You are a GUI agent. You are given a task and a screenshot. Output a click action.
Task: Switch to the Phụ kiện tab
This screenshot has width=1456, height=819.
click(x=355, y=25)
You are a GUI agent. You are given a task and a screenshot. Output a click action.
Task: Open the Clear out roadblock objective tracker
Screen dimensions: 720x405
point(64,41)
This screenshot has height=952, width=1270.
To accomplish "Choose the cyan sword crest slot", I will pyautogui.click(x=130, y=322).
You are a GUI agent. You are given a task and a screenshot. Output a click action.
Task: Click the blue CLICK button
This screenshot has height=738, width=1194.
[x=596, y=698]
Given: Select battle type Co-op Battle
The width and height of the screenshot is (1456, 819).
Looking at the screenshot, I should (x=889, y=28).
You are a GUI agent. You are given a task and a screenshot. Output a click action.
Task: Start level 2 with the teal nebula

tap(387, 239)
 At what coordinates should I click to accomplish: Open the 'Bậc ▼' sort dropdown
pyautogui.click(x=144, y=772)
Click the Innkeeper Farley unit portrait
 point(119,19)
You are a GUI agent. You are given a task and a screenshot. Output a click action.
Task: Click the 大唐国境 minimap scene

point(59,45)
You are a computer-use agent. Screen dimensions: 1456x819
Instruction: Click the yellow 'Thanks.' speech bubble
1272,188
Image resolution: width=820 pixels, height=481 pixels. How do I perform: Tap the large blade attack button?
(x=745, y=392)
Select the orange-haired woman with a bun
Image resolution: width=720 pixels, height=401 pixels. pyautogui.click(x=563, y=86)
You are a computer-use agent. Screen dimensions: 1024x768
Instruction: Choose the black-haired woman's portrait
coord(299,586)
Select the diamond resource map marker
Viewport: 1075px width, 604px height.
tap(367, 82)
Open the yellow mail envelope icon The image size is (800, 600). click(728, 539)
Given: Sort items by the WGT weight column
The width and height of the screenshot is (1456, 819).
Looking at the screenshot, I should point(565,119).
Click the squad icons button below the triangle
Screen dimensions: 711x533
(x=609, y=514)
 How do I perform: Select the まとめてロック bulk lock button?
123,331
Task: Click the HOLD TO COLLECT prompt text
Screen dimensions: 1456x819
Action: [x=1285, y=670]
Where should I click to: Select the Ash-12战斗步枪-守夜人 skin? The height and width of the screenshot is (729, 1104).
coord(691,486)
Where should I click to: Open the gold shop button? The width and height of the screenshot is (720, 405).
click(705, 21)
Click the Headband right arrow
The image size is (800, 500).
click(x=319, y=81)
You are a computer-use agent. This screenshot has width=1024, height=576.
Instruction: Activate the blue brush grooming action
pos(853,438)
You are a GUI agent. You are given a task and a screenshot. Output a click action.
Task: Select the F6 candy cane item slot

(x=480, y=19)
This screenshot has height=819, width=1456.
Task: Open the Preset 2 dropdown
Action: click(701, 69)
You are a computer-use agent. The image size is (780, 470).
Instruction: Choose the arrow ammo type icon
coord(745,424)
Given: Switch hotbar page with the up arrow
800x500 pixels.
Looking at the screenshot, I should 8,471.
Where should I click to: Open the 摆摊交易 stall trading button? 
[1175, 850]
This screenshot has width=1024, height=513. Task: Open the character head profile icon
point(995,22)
*-*-*
*What the task asks:*
Format every line of the entries above as a Markdown table with the columns "Row" and "Entry Line", giving each line a number and omitting any blank lines.

*Answer in full:*
| Row | Entry Line |
|---|---|
| 1 | You are a GUI agent. You are given a task and a screenshot. Output a click action. |
| 2 | Task: Switch to the Phụ kiện tab |
| 3 | This screenshot has width=1456, height=819. |
| 4 | click(x=355, y=25) |
| 5 | You are a GUI agent. You are given a task and a screenshot. Output a click action. |
| 6 | Task: Open the Clear out roadblock objective tracker |
| 7 | Screen dimensions: 720x405 |
| 8 | point(64,41) |
| 9 | This screenshot has height=952, width=1270. |
| 10 | To accomplish "Choose the cyan sword crest slot", I will pyautogui.click(x=130, y=322). |
| 11 | You are a GUI agent. You are given a task and a screenshot. Output a click action. |
| 12 | Task: Click the blue CLICK button |
| 13 | This screenshot has height=738, width=1194. |
| 14 | [x=596, y=698] |
| 15 | Given: Select battle type Co-op Battle |
| 16 | The width and height of the screenshot is (1456, 819). |
| 17 | Looking at the screenshot, I should (x=889, y=28). |
| 18 | You are a GUI agent. You are given a task and a screenshot. Output a click action. |
| 19 | Task: Start level 2 with the teal nebula |
| 20 | tap(387, 239) |
| 21 |  At what coordinates should I click to accomplish: Open the 'Bậc ▼' sort dropdown |
| 22 | pyautogui.click(x=144, y=772) |
| 23 | Click the Innkeeper Farley unit portrait |
| 24 |  point(119,19) |
| 25 | You are a GUI agent. You are given a task and a screenshot. Output a click action. |
| 26 | Task: Click the 大唐国境 minimap scene |
| 27 | point(59,45) |
| 28 | You are a computer-use agent. Screen dimensions: 1456x819 |
| 29 | Instruction: Click the yellow 'Thanks.' speech bubble |
| 30 | 1272,188 |
| 31 | Image resolution: width=820 pixels, height=481 pixels. How do I perform: Tap the large blade attack button? |
| 32 | (x=745, y=392) |
| 33 | Select the orange-haired woman with a bun |
| 34 | Image resolution: width=720 pixels, height=401 pixels. pyautogui.click(x=563, y=86) |
| 35 | You are a computer-use agent. Screen dimensions: 1024x768 |
| 36 | Instruction: Choose the black-haired woman's portrait |
| 37 | coord(299,586) |
| 38 | Select the diamond resource map marker |
| 39 | Viewport: 1075px width, 604px height. |
| 40 | tap(367, 82) |
| 41 | Open the yellow mail envelope icon The image size is (800, 600). click(728, 539) |
| 42 | Given: Sort items by the WGT weight column |
| 43 | The width and height of the screenshot is (1456, 819). |
| 44 | Looking at the screenshot, I should point(565,119). |
| 45 | Click the squad icons button below the triangle |
| 46 | Screen dimensions: 711x533 |
| 47 | (x=609, y=514) |
| 48 |  How do I perform: Select the まとめてロック bulk lock button? |
| 49 | 123,331 |
| 50 | Task: Click the HOLD TO COLLECT prompt text |
| 51 | Screen dimensions: 1456x819 |
| 52 | Action: [x=1285, y=670] |
| 53 | Where should I click to: Select the Ash-12战斗步枪-守夜人 skin? The height and width of the screenshot is (729, 1104). |
| 54 | coord(691,486) |
| 55 | Where should I click to: Open the gold shop button? The width and height of the screenshot is (720, 405). |
| 56 | click(705, 21) |
| 57 | Click the Headband right arrow |
| 58 | The image size is (800, 500). |
| 59 | click(x=319, y=81) |
| 60 | You are a computer-use agent. This screenshot has width=1024, height=576. |
| 61 | Instruction: Activate the blue brush grooming action |
| 62 | pos(853,438) |
| 63 | You are a GUI agent. You are given a task and a screenshot. Output a click action. |
| 64 | Task: Select the F6 candy cane item slot |
| 65 | (x=480, y=19) |
| 66 | This screenshot has height=819, width=1456. |
| 67 | Task: Open the Preset 2 dropdown |
| 68 | Action: click(701, 69) |
| 69 | You are a computer-use agent. The image size is (780, 470). |
| 70 | Instruction: Choose the arrow ammo type icon |
| 71 | coord(745,424) |
| 72 | Given: Switch hotbar page with the up arrow |
| 73 | 800x500 pixels. |
| 74 | Looking at the screenshot, I should 8,471. |
| 75 | Where should I click to: Open the 摆摊交易 stall trading button?  |
| 76 | [1175, 850] |
| 77 | This screenshot has width=1024, height=513. Task: Open the character head profile icon |
| 78 | point(995,22) |